[Item position entries]
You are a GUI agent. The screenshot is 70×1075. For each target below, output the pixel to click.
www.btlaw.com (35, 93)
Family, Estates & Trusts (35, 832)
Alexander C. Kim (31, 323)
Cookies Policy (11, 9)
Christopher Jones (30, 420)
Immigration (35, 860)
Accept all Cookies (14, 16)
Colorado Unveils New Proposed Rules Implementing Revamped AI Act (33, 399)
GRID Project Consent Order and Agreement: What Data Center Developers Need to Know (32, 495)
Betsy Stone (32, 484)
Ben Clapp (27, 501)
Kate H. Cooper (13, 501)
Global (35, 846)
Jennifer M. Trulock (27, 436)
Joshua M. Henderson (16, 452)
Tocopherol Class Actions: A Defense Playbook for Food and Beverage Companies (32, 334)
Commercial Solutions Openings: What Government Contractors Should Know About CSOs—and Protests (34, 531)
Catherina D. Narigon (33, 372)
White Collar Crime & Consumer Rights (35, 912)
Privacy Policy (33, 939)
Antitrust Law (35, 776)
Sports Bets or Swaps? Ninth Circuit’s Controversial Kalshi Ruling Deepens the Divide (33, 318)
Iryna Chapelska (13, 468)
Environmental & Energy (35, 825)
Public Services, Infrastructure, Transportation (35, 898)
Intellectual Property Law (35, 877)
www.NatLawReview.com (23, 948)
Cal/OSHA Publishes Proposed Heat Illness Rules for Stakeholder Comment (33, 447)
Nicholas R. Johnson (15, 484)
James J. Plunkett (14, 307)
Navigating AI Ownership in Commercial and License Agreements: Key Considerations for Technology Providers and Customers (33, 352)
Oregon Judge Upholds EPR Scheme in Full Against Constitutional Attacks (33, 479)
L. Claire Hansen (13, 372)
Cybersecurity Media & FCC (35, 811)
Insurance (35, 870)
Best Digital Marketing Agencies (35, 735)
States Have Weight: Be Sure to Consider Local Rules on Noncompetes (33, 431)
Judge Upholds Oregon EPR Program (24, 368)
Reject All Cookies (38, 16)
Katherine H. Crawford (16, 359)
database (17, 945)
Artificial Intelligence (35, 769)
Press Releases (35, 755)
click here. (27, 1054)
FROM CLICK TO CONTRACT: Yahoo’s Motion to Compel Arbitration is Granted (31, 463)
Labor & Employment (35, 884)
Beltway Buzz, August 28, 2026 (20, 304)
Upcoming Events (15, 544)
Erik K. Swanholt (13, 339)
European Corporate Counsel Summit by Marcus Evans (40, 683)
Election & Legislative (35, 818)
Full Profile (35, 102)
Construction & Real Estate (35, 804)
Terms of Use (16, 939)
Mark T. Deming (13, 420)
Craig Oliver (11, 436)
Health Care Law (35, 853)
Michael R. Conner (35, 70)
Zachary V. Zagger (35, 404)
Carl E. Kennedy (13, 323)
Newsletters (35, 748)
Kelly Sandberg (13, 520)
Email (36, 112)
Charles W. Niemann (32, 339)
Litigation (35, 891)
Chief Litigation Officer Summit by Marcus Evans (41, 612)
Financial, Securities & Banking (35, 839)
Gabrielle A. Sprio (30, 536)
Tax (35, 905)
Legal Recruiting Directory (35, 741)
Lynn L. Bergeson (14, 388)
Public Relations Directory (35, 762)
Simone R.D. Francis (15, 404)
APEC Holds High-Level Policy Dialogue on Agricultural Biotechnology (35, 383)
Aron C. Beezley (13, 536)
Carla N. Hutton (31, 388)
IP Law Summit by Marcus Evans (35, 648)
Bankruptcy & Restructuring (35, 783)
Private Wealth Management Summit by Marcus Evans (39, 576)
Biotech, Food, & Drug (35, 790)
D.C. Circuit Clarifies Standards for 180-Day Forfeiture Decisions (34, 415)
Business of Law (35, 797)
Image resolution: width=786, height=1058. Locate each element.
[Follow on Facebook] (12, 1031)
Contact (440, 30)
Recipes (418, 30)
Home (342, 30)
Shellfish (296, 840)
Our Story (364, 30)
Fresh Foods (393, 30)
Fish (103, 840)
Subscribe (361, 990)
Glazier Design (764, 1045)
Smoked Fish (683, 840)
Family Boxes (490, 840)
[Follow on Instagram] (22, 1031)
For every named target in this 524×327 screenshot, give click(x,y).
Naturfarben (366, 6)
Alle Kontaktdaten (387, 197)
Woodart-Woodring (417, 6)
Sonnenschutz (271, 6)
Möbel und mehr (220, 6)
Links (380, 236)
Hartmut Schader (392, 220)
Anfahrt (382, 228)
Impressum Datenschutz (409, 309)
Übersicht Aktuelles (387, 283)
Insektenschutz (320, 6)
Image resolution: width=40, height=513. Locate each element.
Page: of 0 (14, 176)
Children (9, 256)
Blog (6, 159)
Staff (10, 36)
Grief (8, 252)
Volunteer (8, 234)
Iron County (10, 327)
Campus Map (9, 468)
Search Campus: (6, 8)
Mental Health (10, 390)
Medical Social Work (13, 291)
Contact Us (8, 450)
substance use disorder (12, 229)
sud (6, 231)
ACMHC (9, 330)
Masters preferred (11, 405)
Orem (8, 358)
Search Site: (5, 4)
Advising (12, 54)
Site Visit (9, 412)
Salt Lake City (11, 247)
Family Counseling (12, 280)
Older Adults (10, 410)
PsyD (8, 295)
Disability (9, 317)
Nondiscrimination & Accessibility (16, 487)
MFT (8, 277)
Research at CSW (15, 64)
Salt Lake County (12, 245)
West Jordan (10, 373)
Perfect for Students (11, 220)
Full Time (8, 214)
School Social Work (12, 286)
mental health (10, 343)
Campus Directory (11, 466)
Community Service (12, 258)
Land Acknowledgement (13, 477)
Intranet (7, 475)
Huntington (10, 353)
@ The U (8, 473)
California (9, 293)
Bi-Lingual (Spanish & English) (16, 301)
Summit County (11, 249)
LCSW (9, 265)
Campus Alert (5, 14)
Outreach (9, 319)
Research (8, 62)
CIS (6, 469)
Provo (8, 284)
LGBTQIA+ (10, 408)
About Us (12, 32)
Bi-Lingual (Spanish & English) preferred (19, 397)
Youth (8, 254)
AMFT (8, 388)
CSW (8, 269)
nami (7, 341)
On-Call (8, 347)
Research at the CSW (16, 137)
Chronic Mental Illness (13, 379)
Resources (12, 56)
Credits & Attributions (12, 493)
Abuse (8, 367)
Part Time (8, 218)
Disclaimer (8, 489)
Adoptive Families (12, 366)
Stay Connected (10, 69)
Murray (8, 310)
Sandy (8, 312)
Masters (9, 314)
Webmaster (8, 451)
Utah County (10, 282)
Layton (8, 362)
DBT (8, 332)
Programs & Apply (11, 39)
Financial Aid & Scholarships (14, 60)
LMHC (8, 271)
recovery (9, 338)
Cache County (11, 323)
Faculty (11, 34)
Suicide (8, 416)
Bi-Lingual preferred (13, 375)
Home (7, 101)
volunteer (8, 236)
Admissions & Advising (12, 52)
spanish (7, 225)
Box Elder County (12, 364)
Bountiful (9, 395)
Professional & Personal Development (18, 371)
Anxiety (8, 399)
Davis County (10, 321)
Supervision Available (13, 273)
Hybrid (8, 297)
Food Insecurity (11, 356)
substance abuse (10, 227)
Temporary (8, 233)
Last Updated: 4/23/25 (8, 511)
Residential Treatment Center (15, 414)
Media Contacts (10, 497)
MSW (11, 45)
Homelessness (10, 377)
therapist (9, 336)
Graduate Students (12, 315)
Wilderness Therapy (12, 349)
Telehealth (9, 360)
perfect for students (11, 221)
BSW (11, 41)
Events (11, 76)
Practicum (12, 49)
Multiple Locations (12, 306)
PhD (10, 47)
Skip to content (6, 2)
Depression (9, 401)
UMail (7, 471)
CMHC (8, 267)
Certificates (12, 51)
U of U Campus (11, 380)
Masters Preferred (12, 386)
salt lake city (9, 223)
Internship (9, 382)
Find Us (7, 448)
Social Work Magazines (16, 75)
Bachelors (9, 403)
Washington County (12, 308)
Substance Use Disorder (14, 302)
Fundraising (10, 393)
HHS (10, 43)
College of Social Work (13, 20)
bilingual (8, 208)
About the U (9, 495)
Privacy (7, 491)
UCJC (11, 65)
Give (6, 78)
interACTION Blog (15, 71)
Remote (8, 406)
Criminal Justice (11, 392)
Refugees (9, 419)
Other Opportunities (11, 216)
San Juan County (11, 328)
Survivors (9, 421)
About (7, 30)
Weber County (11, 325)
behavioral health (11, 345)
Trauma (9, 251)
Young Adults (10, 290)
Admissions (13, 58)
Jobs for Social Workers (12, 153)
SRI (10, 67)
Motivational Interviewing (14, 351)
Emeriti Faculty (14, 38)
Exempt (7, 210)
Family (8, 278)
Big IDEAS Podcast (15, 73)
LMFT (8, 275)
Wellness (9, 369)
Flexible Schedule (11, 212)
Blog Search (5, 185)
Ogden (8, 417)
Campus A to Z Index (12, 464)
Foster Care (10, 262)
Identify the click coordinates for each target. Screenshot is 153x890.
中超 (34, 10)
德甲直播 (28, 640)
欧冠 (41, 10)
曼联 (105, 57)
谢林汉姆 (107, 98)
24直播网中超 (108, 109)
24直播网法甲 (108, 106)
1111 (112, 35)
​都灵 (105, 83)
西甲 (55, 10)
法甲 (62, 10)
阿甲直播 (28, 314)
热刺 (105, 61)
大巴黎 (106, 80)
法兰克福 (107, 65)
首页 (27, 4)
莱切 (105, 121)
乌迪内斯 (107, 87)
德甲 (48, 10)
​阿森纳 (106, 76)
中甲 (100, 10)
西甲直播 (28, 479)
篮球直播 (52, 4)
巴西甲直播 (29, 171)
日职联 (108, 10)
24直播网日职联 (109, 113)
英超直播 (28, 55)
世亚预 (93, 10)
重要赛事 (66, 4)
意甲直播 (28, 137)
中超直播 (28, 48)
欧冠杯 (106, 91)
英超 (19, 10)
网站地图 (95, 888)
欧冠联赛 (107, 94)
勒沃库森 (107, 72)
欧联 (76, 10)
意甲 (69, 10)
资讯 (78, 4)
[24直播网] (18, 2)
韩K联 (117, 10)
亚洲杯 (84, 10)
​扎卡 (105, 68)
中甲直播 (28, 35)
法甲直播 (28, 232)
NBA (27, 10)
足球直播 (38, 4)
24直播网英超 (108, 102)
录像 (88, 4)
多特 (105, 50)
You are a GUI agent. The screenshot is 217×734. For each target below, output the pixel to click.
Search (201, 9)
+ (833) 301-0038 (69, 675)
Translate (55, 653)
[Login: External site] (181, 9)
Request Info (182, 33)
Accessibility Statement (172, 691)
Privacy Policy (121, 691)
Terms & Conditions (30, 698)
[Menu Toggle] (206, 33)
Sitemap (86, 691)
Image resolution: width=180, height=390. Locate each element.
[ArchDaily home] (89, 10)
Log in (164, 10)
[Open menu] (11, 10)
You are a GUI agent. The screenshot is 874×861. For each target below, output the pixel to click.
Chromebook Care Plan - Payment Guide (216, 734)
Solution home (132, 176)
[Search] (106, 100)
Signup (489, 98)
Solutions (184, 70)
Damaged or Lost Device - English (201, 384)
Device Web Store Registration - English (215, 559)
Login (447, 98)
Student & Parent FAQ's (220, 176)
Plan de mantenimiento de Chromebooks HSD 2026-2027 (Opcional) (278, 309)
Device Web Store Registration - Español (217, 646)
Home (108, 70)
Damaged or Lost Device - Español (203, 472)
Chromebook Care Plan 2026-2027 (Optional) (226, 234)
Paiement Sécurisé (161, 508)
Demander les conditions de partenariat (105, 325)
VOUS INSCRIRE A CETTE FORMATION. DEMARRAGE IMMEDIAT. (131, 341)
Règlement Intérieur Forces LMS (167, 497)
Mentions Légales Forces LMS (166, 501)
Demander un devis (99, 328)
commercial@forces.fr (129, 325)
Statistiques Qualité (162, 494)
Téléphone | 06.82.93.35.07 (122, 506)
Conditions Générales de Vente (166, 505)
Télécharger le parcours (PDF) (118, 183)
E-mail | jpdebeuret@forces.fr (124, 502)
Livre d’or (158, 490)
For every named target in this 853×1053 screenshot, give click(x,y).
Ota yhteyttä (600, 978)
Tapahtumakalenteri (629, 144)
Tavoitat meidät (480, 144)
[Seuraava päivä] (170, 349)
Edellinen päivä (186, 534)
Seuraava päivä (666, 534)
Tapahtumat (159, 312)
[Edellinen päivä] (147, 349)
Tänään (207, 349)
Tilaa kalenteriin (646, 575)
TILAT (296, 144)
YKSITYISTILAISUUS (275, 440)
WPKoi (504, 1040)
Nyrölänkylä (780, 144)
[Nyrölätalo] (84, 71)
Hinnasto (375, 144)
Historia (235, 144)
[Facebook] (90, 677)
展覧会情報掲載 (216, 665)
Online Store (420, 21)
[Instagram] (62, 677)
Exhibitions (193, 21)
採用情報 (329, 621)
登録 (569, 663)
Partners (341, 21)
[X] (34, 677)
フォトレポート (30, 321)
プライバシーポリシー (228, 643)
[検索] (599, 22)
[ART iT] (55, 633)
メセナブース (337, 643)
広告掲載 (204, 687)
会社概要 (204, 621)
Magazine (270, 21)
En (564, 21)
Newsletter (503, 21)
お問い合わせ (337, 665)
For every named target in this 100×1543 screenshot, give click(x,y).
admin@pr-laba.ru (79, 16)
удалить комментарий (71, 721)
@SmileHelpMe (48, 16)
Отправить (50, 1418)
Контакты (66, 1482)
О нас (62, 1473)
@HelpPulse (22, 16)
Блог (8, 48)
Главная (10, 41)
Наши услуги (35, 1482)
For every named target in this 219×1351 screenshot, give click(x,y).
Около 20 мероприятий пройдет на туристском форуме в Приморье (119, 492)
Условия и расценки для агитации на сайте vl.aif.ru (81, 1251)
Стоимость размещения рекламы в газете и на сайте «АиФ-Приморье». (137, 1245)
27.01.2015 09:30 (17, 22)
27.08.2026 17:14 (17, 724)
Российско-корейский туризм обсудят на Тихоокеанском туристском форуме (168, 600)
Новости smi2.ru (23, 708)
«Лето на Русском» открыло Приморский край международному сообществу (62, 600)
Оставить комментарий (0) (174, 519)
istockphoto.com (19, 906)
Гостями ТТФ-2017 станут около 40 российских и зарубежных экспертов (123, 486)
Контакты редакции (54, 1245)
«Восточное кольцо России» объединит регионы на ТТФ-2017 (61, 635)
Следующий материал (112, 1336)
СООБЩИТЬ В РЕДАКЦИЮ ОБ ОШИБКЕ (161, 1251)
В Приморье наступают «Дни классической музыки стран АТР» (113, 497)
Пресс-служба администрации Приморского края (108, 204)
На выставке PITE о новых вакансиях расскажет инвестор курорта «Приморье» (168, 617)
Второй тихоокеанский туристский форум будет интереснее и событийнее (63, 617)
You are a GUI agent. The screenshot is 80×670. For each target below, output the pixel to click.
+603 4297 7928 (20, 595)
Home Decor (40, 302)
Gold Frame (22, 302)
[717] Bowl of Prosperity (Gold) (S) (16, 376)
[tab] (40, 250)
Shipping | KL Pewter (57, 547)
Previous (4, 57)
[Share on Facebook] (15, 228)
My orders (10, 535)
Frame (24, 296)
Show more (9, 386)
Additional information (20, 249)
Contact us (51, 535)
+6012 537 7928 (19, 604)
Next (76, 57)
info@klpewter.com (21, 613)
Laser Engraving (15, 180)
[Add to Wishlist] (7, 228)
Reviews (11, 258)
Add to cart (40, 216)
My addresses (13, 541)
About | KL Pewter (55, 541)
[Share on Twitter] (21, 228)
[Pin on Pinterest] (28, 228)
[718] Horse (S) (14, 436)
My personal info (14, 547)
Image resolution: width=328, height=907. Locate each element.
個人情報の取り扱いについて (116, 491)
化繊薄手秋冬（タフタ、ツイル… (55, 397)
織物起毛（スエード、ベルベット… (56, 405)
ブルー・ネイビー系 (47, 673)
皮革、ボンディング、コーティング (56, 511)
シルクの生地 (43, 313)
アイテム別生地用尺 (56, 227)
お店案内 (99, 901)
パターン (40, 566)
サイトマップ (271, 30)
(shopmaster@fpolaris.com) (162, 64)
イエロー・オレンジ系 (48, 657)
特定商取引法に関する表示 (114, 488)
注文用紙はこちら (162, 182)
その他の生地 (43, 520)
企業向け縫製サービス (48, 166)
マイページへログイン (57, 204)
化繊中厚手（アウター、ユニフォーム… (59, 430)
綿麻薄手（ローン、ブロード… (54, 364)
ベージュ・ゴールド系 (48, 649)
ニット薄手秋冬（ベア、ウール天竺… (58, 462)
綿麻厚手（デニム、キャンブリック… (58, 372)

[WHAT IS REQUIRED] Arrange the items from the line containing "意甲直播 (28, 137)" down to the line containing "多特 (105, 50)" as a two-column CSV with the headers item and position. Give one row per item, put each value in its own quoted field, and replace any line breaks with spaces.

[TASK RESULT]
item,position
"意甲直播","(28, 137)"
"中超直播","(28, 48)"
"欧冠杯","(106, 91)"
"英超","(19, 10)"
"网站地图","(95, 888)"
"欧冠联赛","(107, 94)"
"勒沃库森","(107, 72)"
"欧联","(76, 10)"
"意甲","(69, 10)"
"资讯","(78, 4)"
"[24直播网]","(18, 2)"
"韩K联","(117, 10)"
"亚洲杯","(84, 10)"
"​扎卡","(105, 68)"
"中甲直播","(28, 35)"
"法甲直播","(28, 232)"
"NBA","(27, 10)"
"足球直播","(38, 4)"
"24直播网英超","(108, 102)"
"录像","(88, 4)"
"多特","(105, 50)"